Living with cancer is a process.
I no longer need a magnifying glass to see the peach fuzz on my head. The downy frizz is like the silky on a baby’s blanket and rubbing it reassures me. Now that its return is imminent, I can tolerate the short-term loss of my once curly hair.
Other aspects of living the life trouble me. My oral drug therapy prior to the transplant, for example, warned of side effects that I didn’t fully understand. The lingering results of that treatment are peripheral neuropathy in my feet (numbness) and eyes that feel as if they’re full of sand. It’s too early to tell if these will be permanent fixtures in my life.
Irony shadows my convalescence. I walk among the orchards each day, regaining strength and stamina. But my tingling feet remind me that I am recovering from treatment not cancer.
The transplant was a pre-emptive attack upon the multiple myeloma. One year ago, my doctor identified the MM when my only symptom was anemia. The disease’s more serious complications had yet to present themselves. With the transplant we’ve attempted to reset my immune system by first destroying my marrow and then planting it anew with stem cells. That destruction is what I am currently recuperating from. The cancer, technically speaking, has not begun to mess with me. When and if it does, it will appear as bone lesions, kidney problems, and repeated infections due to a dysfunctional immune system. Boy, I can hardly wait.

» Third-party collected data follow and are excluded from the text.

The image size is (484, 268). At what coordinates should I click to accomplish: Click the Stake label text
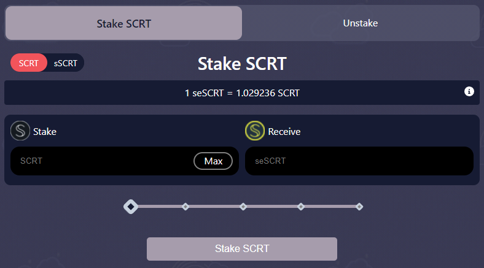coord(45,132)
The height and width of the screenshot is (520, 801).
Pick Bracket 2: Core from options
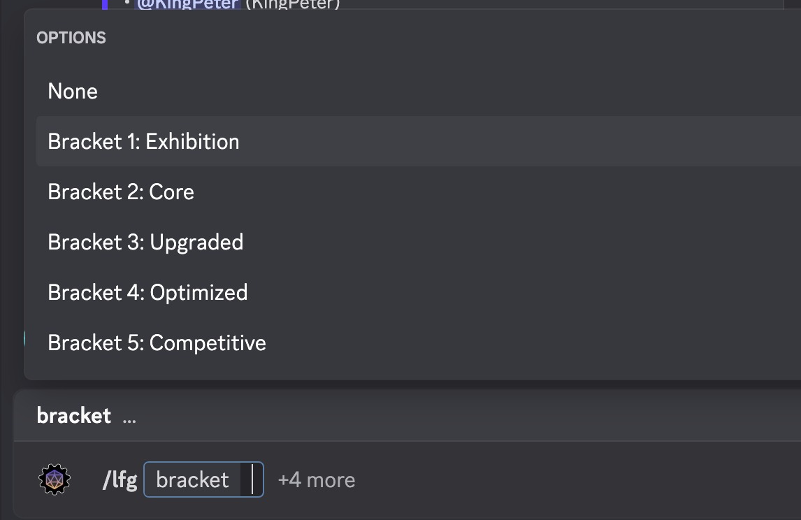tap(121, 192)
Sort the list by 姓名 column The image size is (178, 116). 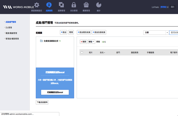tap(102, 53)
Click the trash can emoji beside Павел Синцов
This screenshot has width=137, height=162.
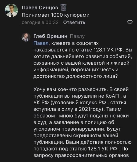(x=63, y=8)
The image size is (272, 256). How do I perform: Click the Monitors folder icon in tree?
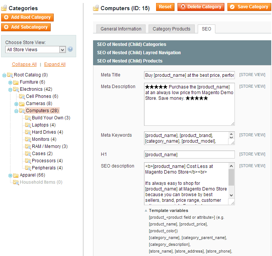coord(28,139)
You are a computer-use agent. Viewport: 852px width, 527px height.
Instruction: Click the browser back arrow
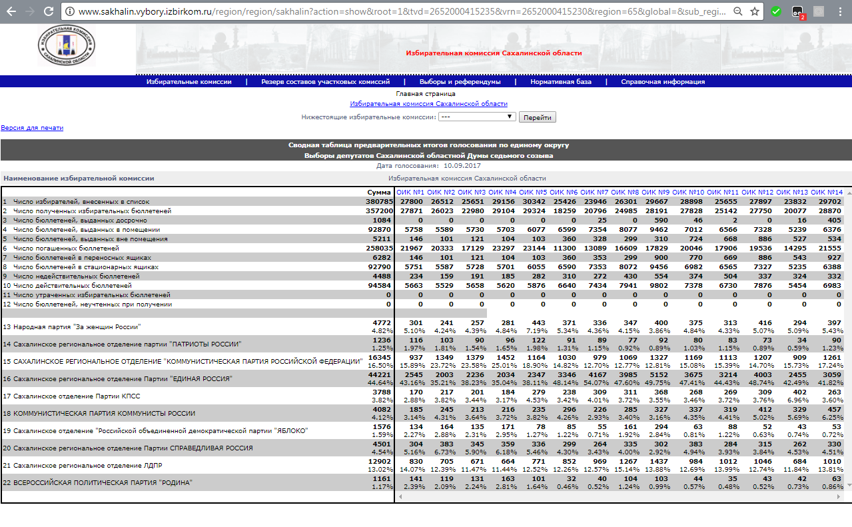11,11
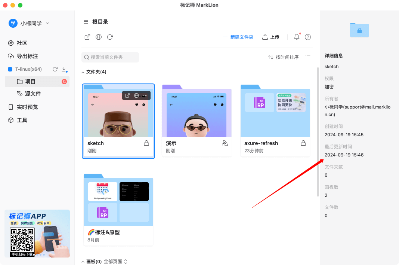Toggle the list view layout icon
This screenshot has width=399, height=265.
pyautogui.click(x=308, y=57)
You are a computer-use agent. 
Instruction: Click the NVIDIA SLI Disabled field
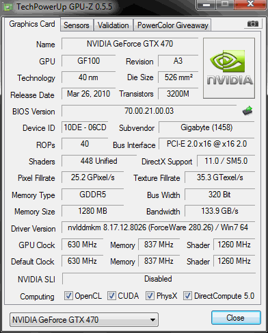[159, 279]
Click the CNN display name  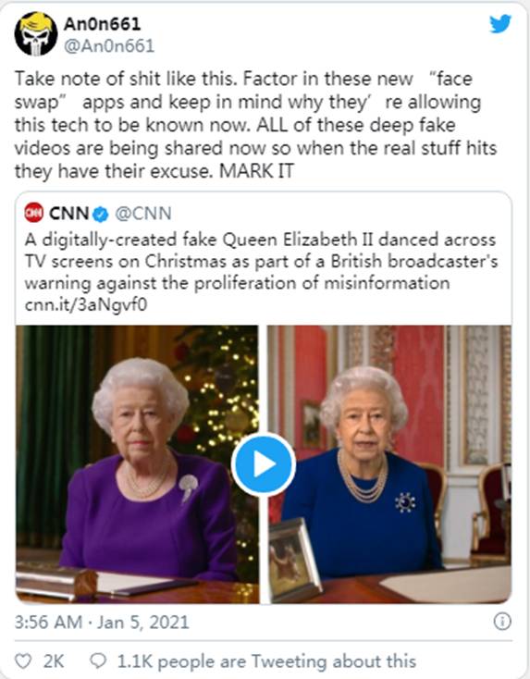(x=69, y=214)
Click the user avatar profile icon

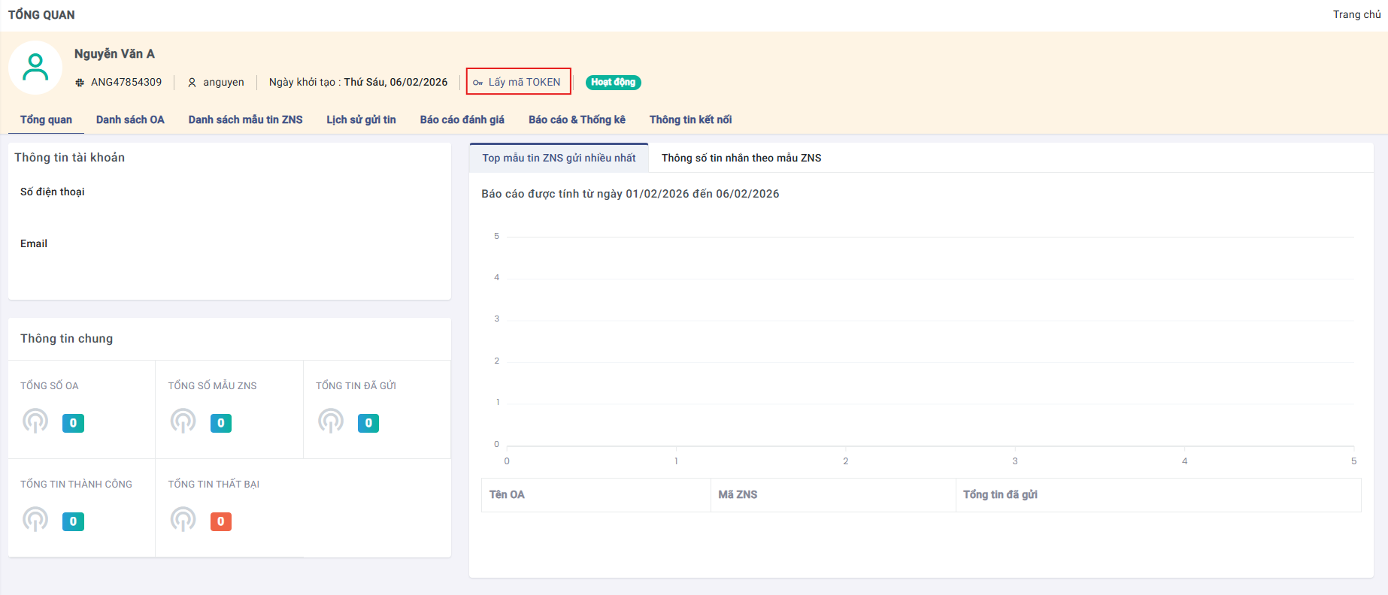pyautogui.click(x=35, y=68)
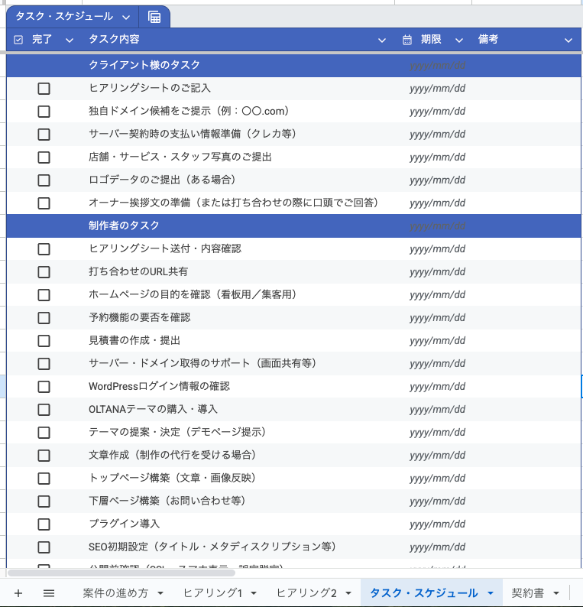
Task: Select the 期限 date cell for 打ち合わせのURL共有
Action: 438,272
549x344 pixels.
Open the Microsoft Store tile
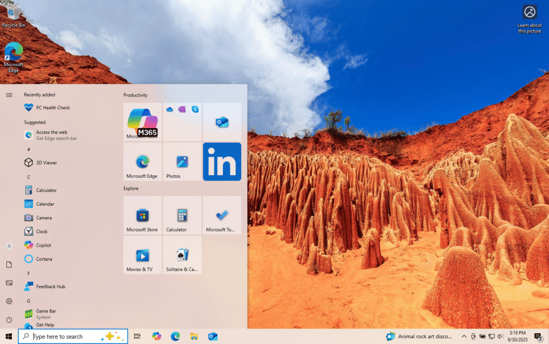142,215
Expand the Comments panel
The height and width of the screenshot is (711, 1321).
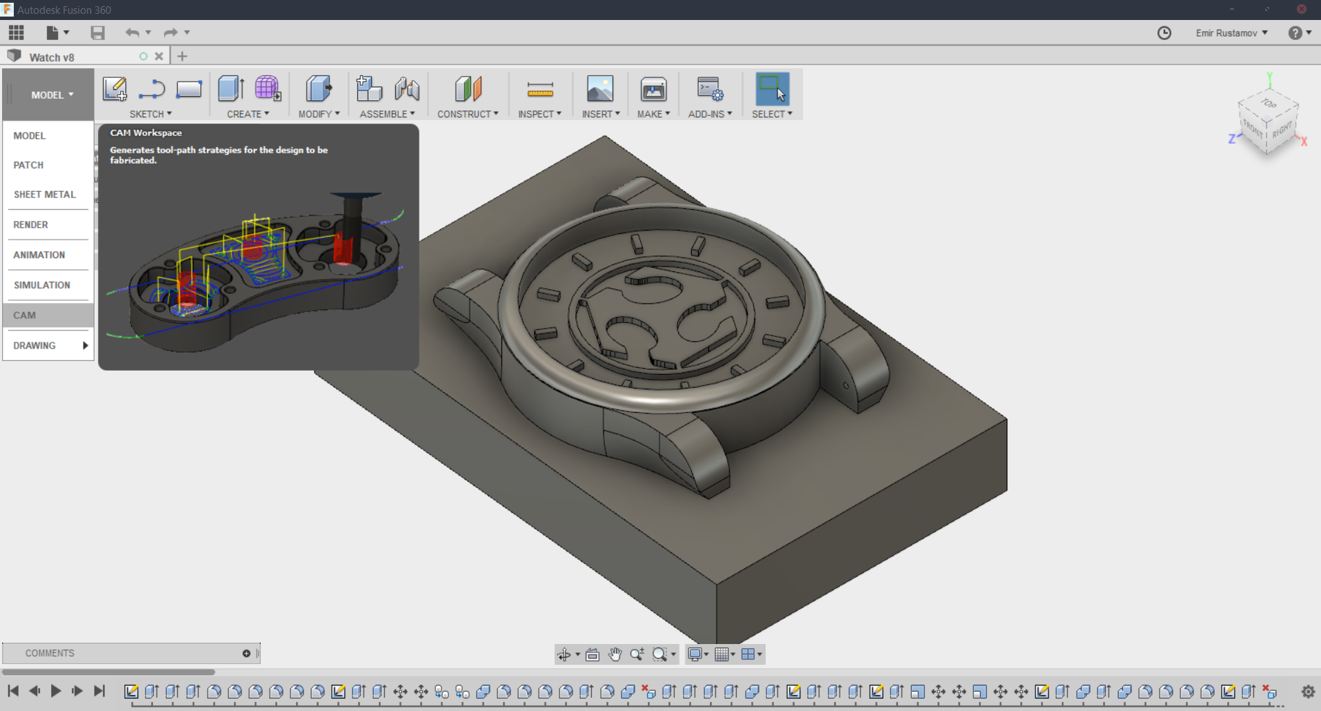tap(246, 653)
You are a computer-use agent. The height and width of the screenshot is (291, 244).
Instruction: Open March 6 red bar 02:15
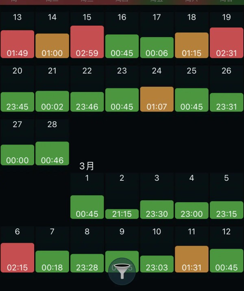click(x=17, y=258)
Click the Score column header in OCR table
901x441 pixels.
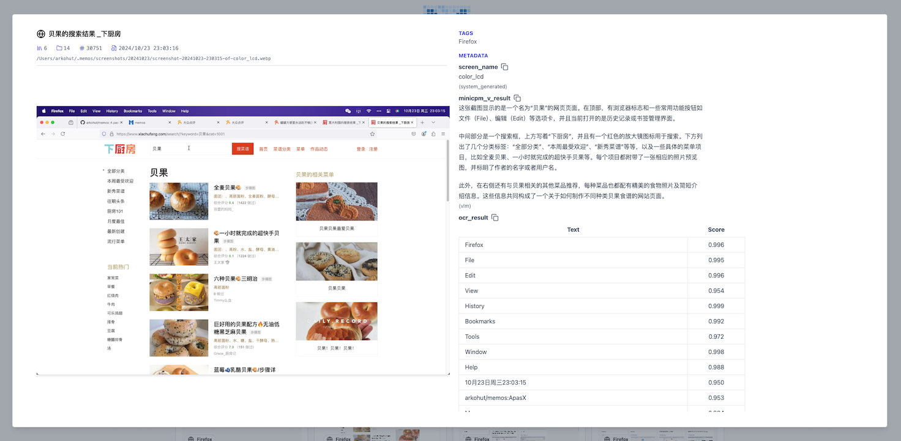[x=716, y=230]
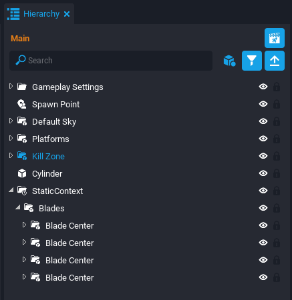Select the Hierarchy tab
This screenshot has height=300, width=292.
(39, 14)
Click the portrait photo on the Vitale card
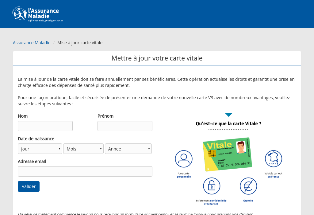314x215 pixels. pyautogui.click(x=241, y=147)
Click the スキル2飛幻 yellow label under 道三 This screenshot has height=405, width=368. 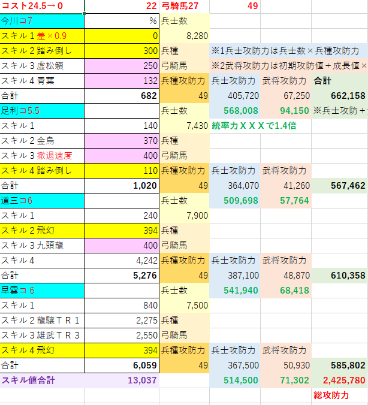42,231
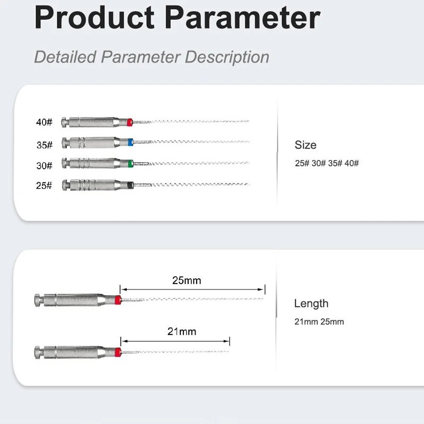The width and height of the screenshot is (424, 424).
Task: Click the "Size" heading text
Action: 305,145
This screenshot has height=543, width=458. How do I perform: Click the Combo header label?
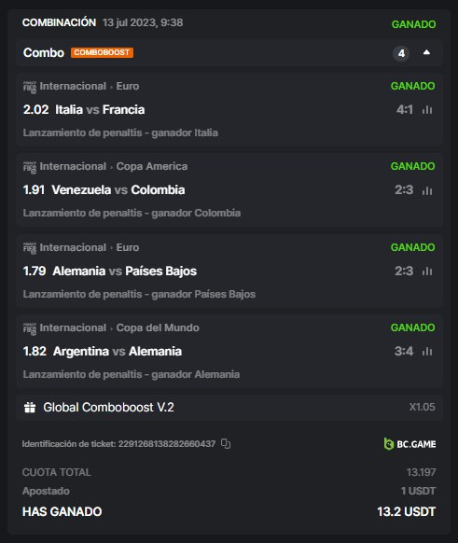(x=44, y=52)
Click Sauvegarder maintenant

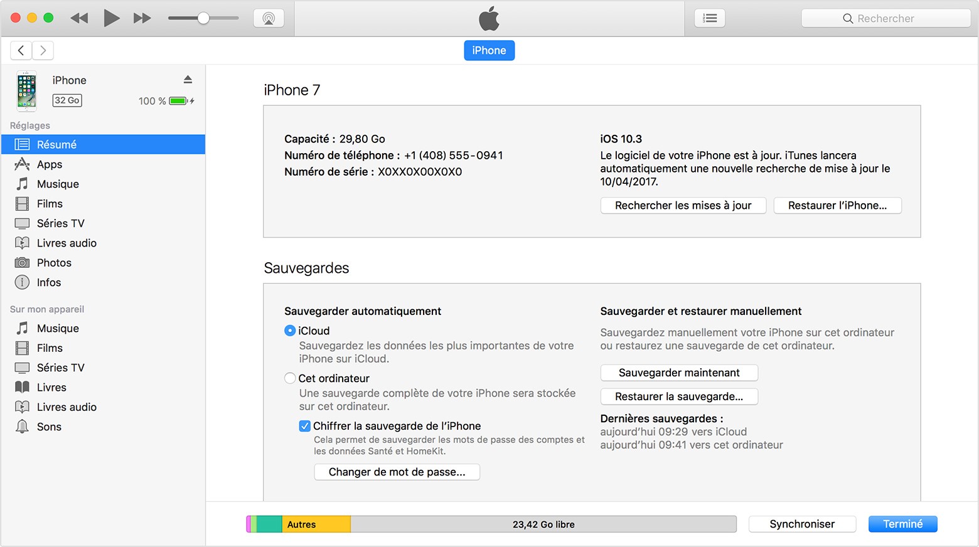click(679, 372)
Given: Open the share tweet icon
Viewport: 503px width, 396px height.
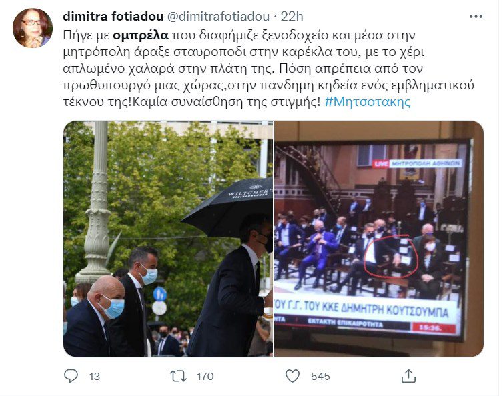Looking at the screenshot, I should [408, 376].
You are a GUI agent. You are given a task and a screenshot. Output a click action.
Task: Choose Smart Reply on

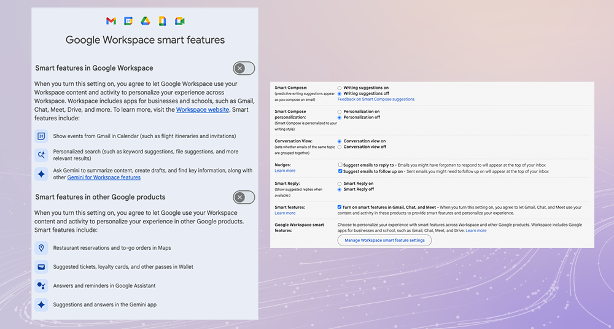pos(340,184)
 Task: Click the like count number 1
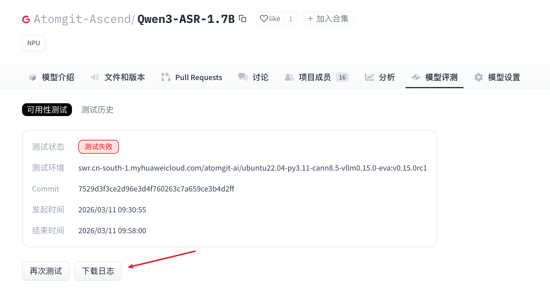coord(290,19)
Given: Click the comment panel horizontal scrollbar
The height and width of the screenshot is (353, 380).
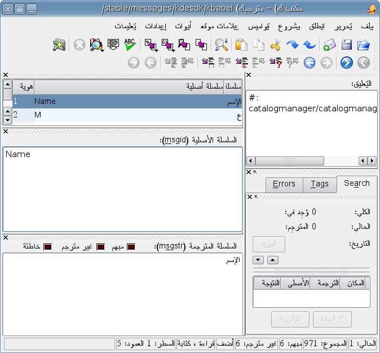Looking at the screenshot, I should [x=311, y=160].
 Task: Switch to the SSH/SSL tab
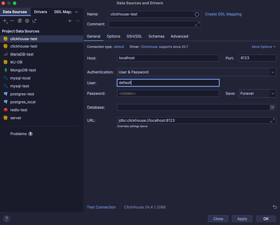pyautogui.click(x=134, y=36)
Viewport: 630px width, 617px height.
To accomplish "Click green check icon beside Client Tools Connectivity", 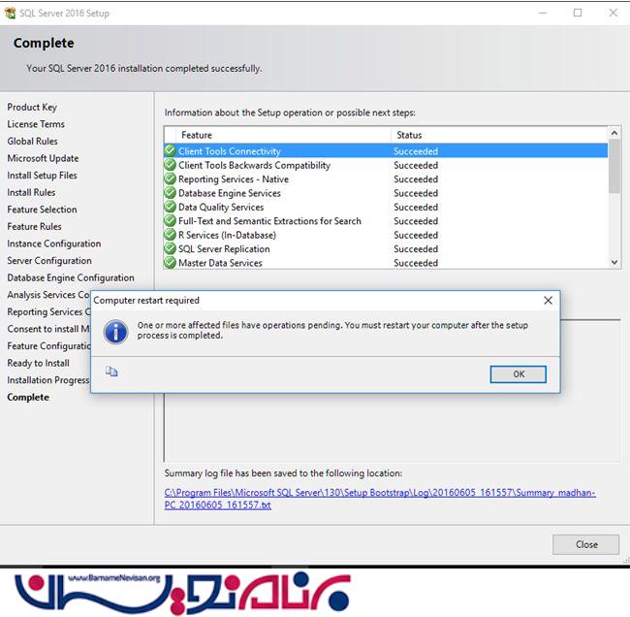I will click(171, 151).
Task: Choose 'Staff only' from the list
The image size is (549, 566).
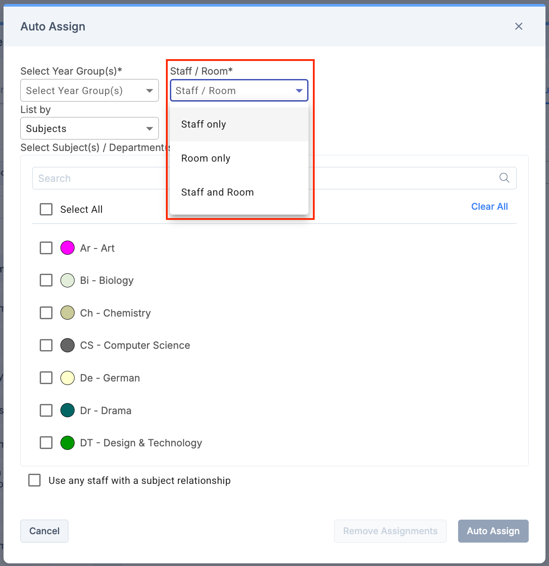Action: tap(203, 125)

On the other hand: In about four weeks, the chemo that preceded the transplant will have completed its dirty work. Then, a sophisticated blood test will measure the transplant’s success. My oncologist ordered an interim test last week. It showed I’ve attained a near complete response. (For my friends with myeloma, my M-spike is 0.1 g/dL.)
A complete response means there’s no detectable evidence of the malignant plasma cells. Typically, such post-transplant remissions last from three months to three years, during which time the patient may be drug free. Even under the best of circumstances, a transplant buys time, not a cure. But, given such a scenario, my quality of life could be close to normal.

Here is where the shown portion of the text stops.